Ce chiffre, s'il traduit un léger recul de la production par rapport à 1998 et 1999, demeure élevé par rapport à la moyenne annuelle de films agréés sur les dix dernières années qui s'établit à 149 oeuvres par an.

Par ailleurs, cette évolution doit être nuancée par la forte progression des investissements et par l'important renouvellement de la création nationale.

En effet, alors que le nombre de films agréés enregistre une légère diminution, le montant des capitaux investis est passé de 0,69 milliard d'euros (4,54 milliards de francs) en 1999 à 0,80 milliard d'euros (5,27 milliards de francs) en 2000, enregistrant une progression de 16 %.

Cette évolution imputable à la multiplication des films à gros budget a pour effet mécanique l'augmentation du montant du devis moyen des films, soit 4,68 millions d'euros (30,7 millions de francs), qui atteint un niveau supérieur à ceux enregistrés depuis 1990.

Par ailleurs, il convient de relever, pour s'en féliciter, le maintien à un niveau élevé du nombre de premiers et de deuxièmes films, qui témoigne de la capacité de la production nationale à se renouveler : au total, le nombre de premiers et de deuxièmes films représente plus de la moitié des films français.

Ainsi, 37 % des films agréés en 2000 sont des premiers films, contre 41 % en 1999. En dépit de ce léger recul, le niveau demeure très satisfaisant sur les trois dernières années au cours desquelles ont été agréés, en moyenne, 58 premiers films par an. Le nombre de deuxièmes films est, pour sa part, légèrement en hausse.

Ce constat résulte des conditions satisfaisantes de financement des jeunes talents, en particulier grâce au niveau des investissements des chaînes de télévision.
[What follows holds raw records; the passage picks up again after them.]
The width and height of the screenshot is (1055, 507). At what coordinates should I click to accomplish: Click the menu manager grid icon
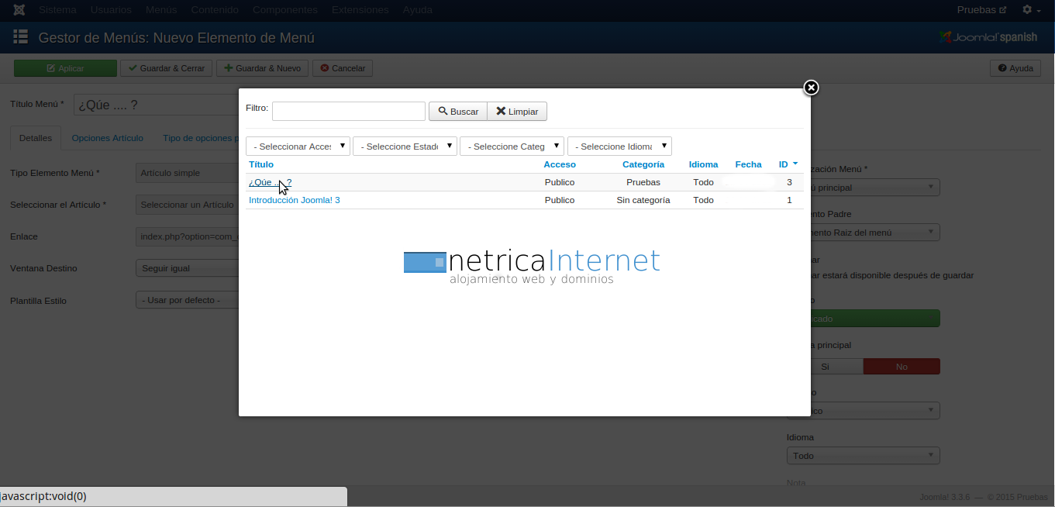tap(21, 37)
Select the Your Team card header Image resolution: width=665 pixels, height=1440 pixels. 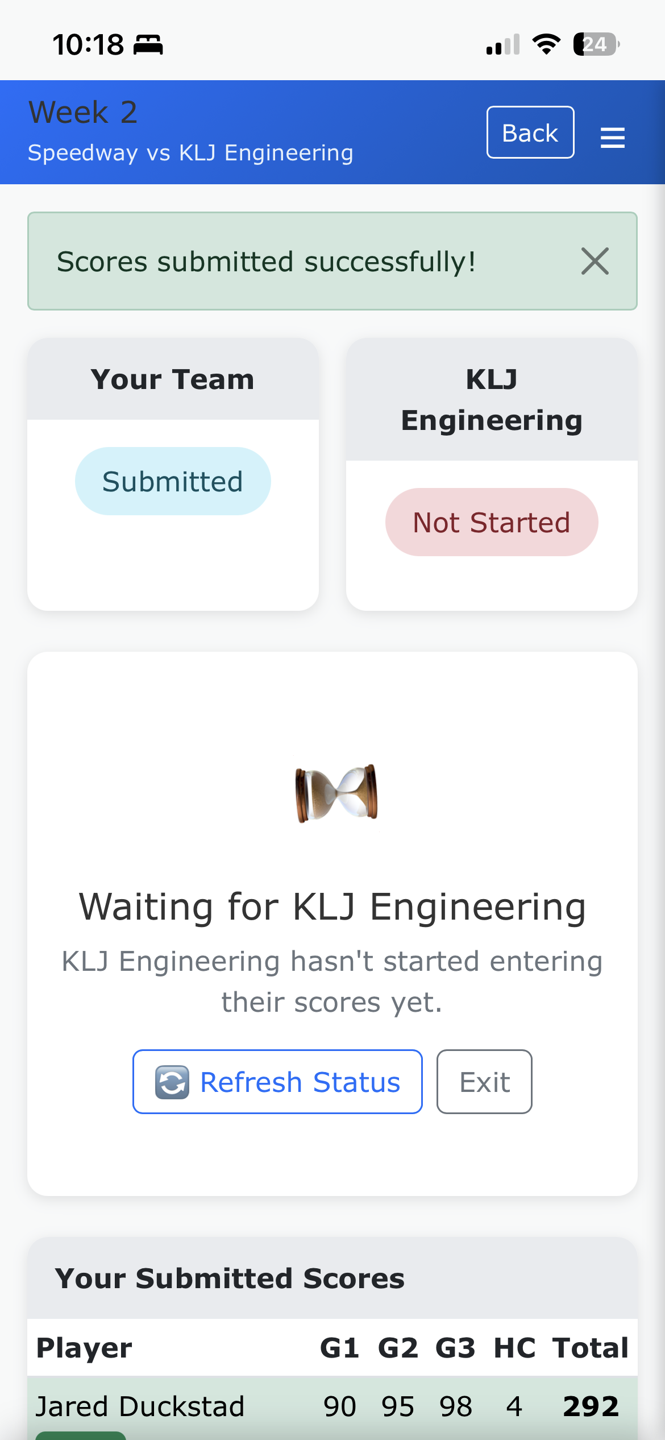173,379
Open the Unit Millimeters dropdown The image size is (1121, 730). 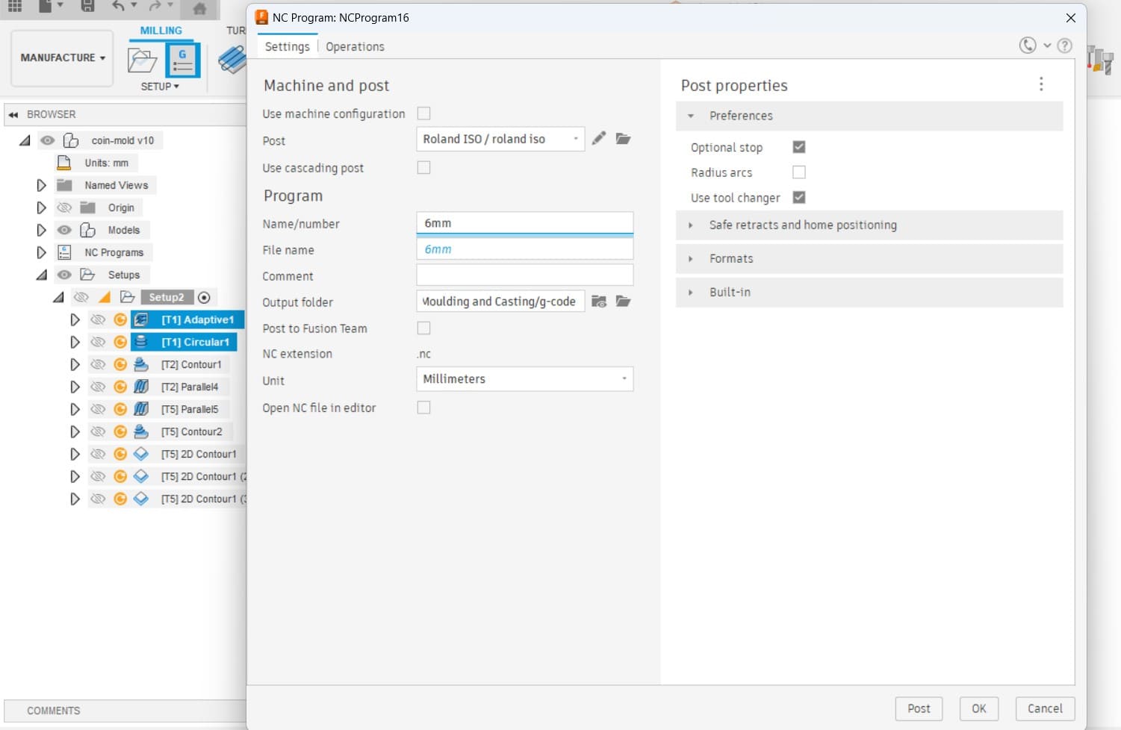click(x=524, y=379)
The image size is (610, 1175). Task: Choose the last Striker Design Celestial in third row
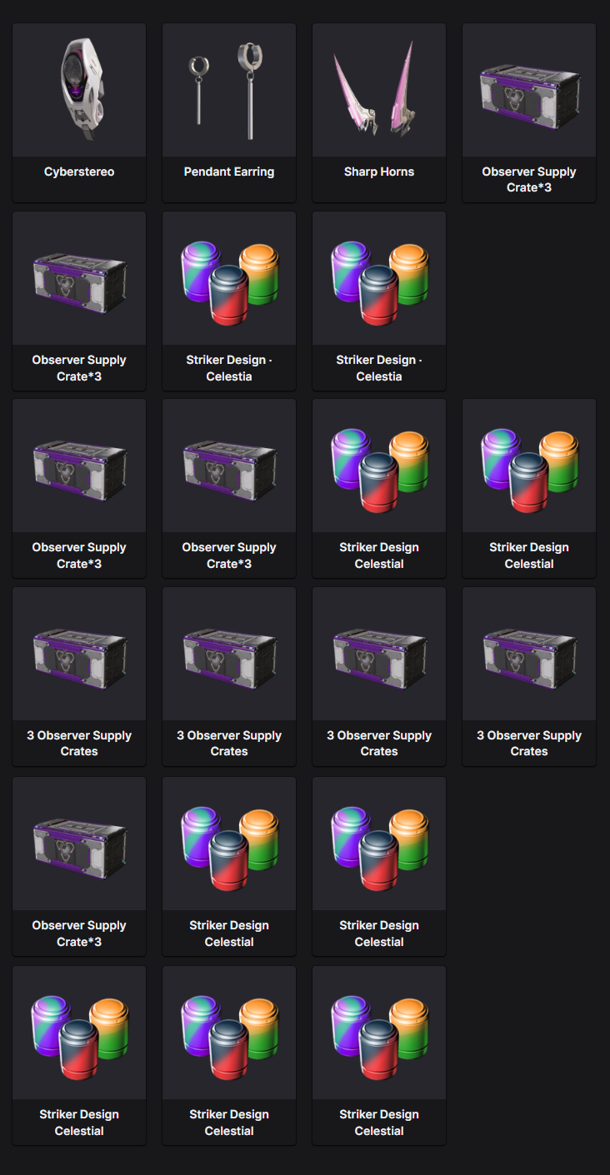(529, 488)
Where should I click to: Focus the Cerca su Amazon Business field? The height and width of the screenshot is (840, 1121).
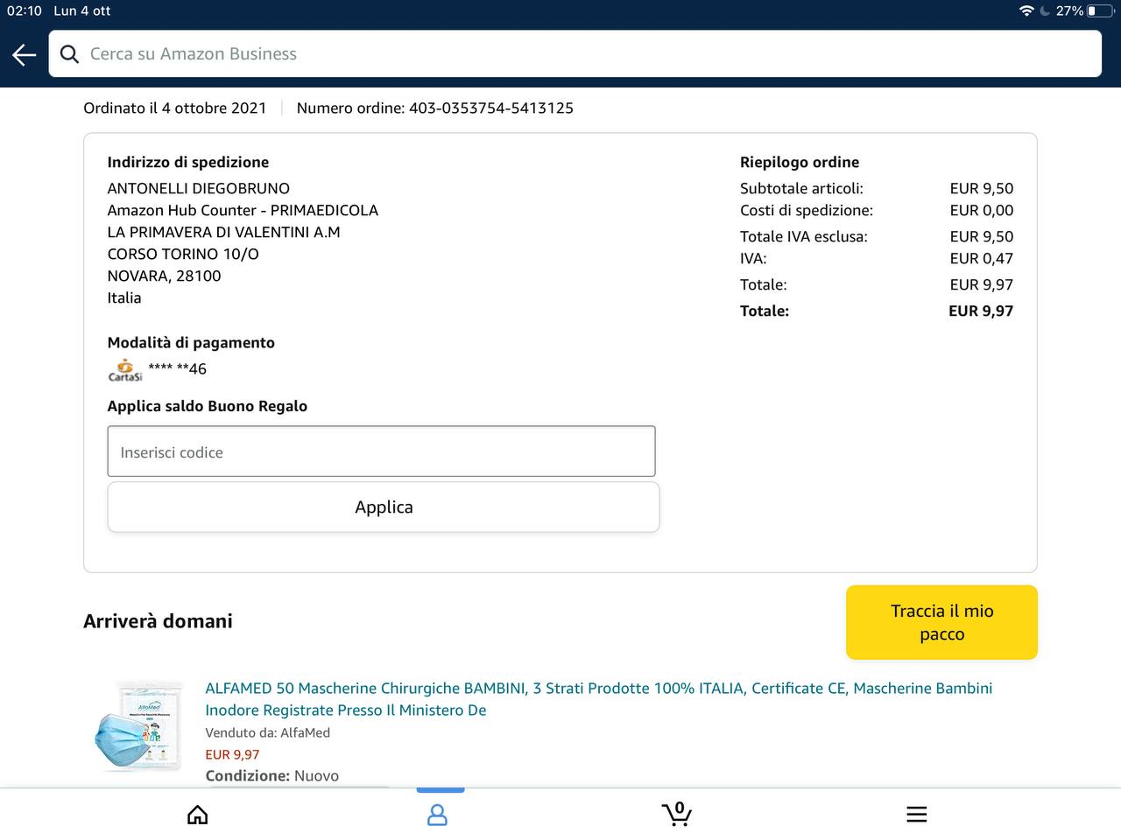[578, 54]
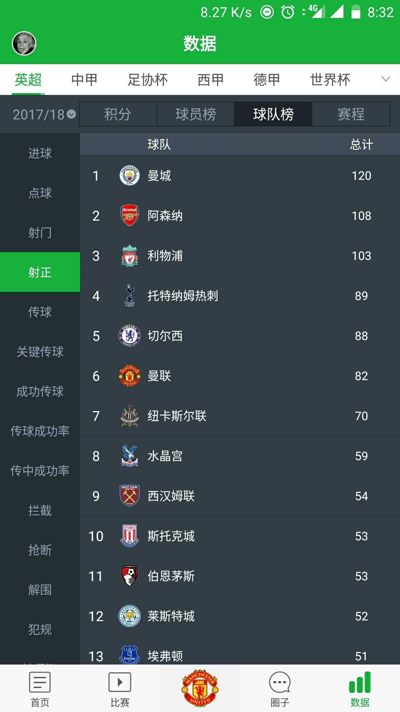This screenshot has width=400, height=712.
Task: Switch to the 球员榜 tab
Action: [x=195, y=114]

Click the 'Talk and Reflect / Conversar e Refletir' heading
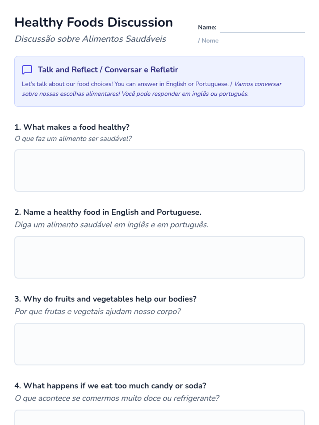[108, 70]
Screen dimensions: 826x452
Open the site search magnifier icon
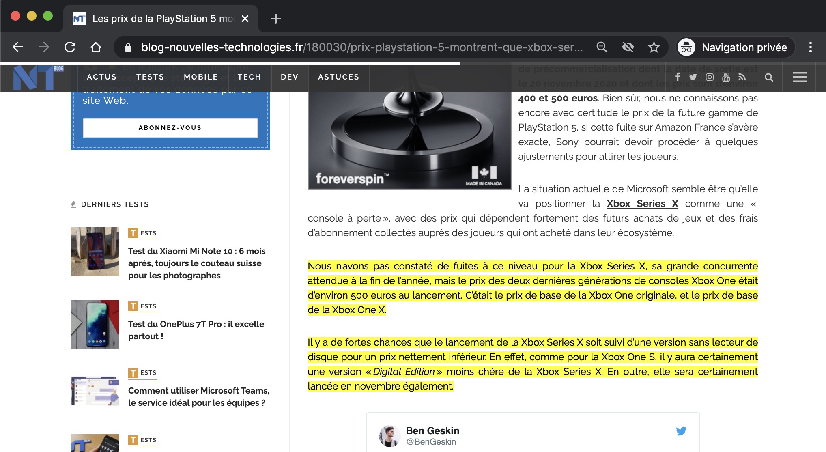(x=769, y=77)
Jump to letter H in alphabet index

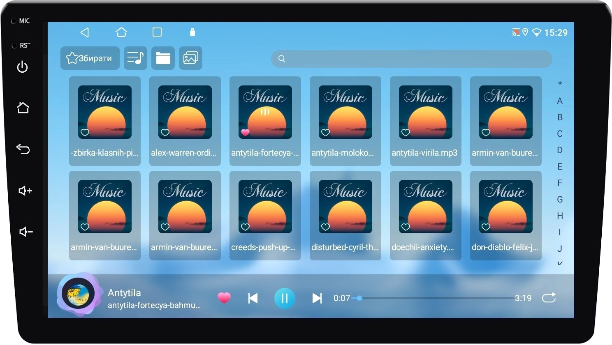click(x=560, y=216)
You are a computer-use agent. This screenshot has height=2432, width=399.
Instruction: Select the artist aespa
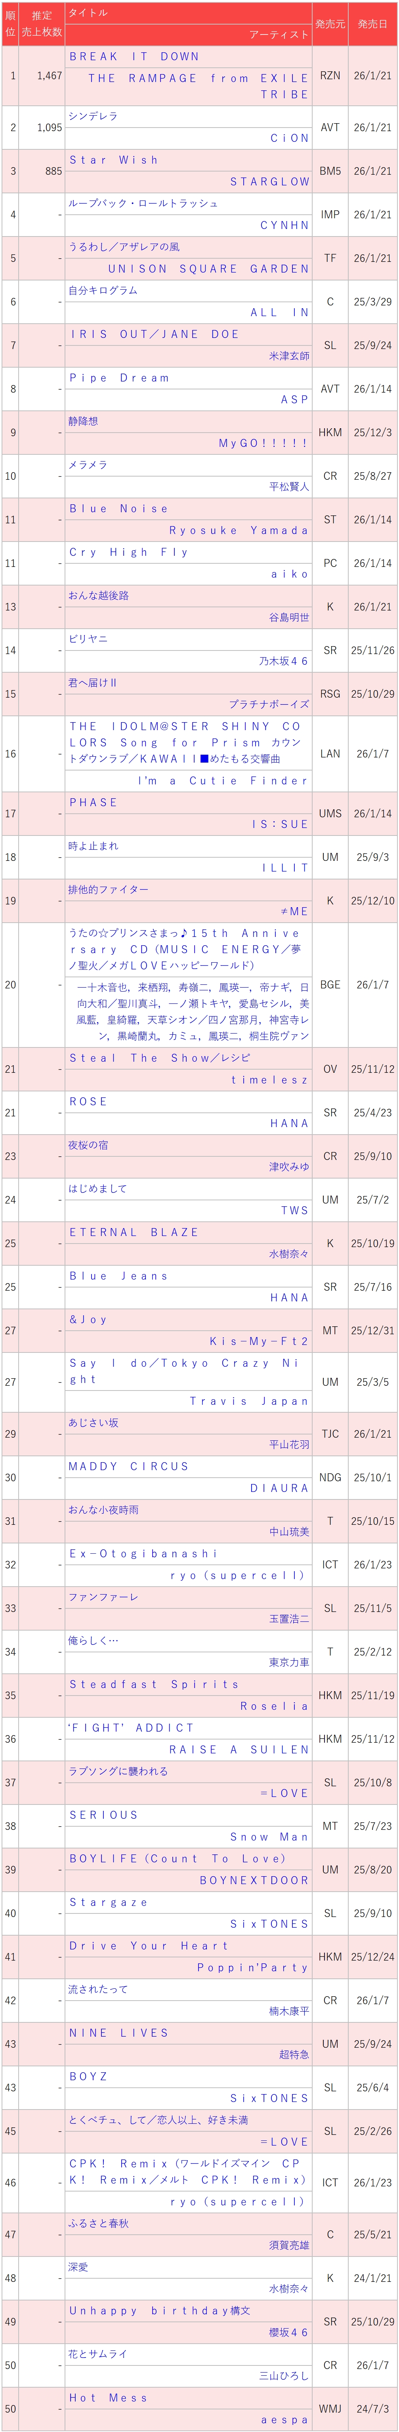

En effet, si l'avance sur recettes joue toujours son rôle d'accompagnement des premiers films, elle ne bénéficie qu'au tiers des premiers films en 2000, contre la moitié en 1999. Cette forme de soutien ne constitue donc plus un préalable à la réalisation des premiers films, qui dépendent de plus en plus largement, comme au demeurant, l'ensemble de la production nationale, des apports des chaînes de télévision sous la forme de coproductions ou de pré-achats.

En 2000, 34 des 53 premiers films ont fait l'objet d'un financement de Canal Plus, soit 64 % contre respectivement 69 % et 75 % en 1999 et 1998. Cette évolution doit être nuancée par l'accroissement notable de l'investissement moyen par film, qui s'élève en 2000 à 1 million d'euros (6,6 millions de francs), contre 609 800 euros (4 millions de francs) pour les deux exercices précédents. On relèvera, par ailleurs, que la contribution à la jeune création des chaînes hertziennes et de TPS Cinéma, qui confirme son rôle de nouvel acteur du financement du cinéma, a progressé en 2000.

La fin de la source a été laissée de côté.